Jan. 2009: Ein Treffen von Bundesrätin Calmy-Rey mit Gaddafi-Sohn Saif al-Islam Gaddafi am WEF bringt keinen Durchbruch.
Apr. 2009: Libyen und das Ehepaar Gaddafi reichen eine Zivilklage gegen den Kanton Genf ein.
Juni 2009: Libyen zieht die meisten seiner Gelder von Schweizer Bankkonten ab.
Aug. 2009: Bundespräsident Hans-Rudolf Merz entschuldigt sich in Tripolis beim libyschen Regierungschef Al Mahmudi. In einem Vertrag will man die bilateralen Beziehungen wieder herstellen und ein Schiedsgericht einsetzen.
Sept. 2009: Merz trifft Gaddafi in New York. Dieser versichert ihm, sich persönlich für die Freilassung der Festgehaltenen einzusetzen.
Später werden die beiden Schweizer während einer ärztlichen Kontrolle an einen unbekannten Ort gebracht.
Nov. 2009: Der Bundesrat sistiert das Abkommen mit Libyen. Die restriktiven Visa-Massnahmen gegenüber Libyern bleiben. Die beiden Schweizer werden wieder auf die Botschaft in Tripolis gebracht.
Dez. 2009: Die Beiden werden wegen Visavergehen zu je 16 Monaten Haft und rund 1600 Fr. Busse verurteilt. Später werden diese Urteile gemildert.
14. Feb. 2010: 188 Libyer sind im Schengen-Computer-System auf der schwarzen Liste und erhalten kein Visum.
22. Feb. 2010: Max Göldi wird von den libyschen Behörden ins Gefängnis gebracht.
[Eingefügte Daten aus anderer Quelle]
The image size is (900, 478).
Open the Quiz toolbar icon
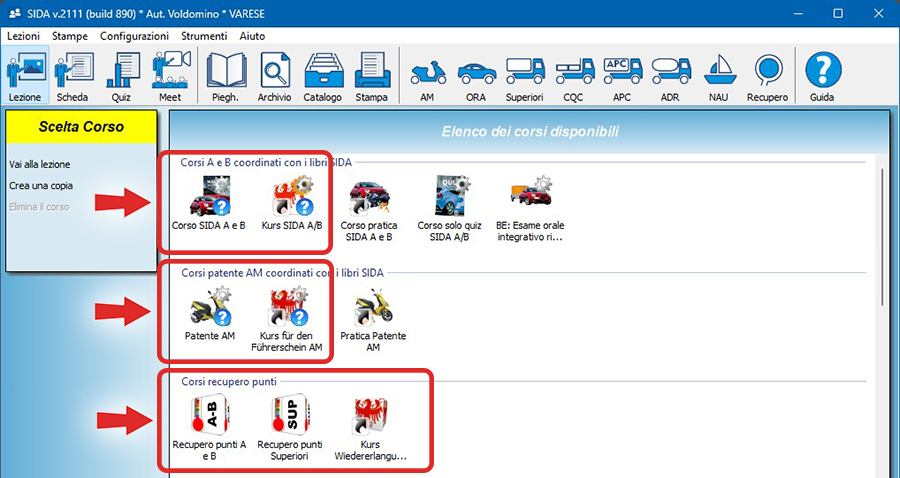(122, 77)
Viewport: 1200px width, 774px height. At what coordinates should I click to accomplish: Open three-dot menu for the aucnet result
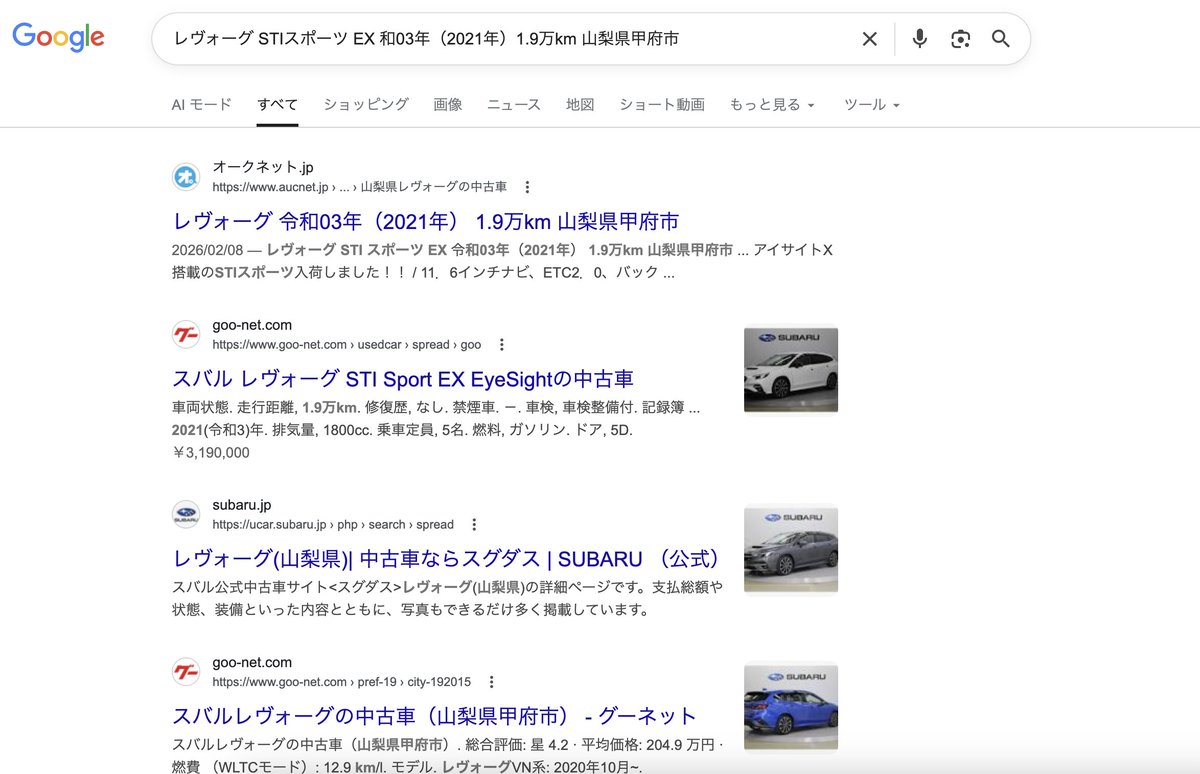click(525, 187)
Rachid Hamdani verlässt Libyen und trifft am 23. Februar in der Schweiz ein.
25. März 2010: Die Schweiz hebt (oder reduziert drastisch) ihre "schwarze Liste" mit libyschen Staatsbürgern.
28. März 2010: Libyen und die EU kündigen die Aufhebung der Visaeinschränkungen beider Seiten an.
10. Juni 2010: Max Göldi kann das Gefängnis verlassen und erhält seinen Pass.
13. Juni 2010: Nach fast 2 Jahren mit Zwangsaufenthalt und Haft kann Max Göldi Libyen verlassen.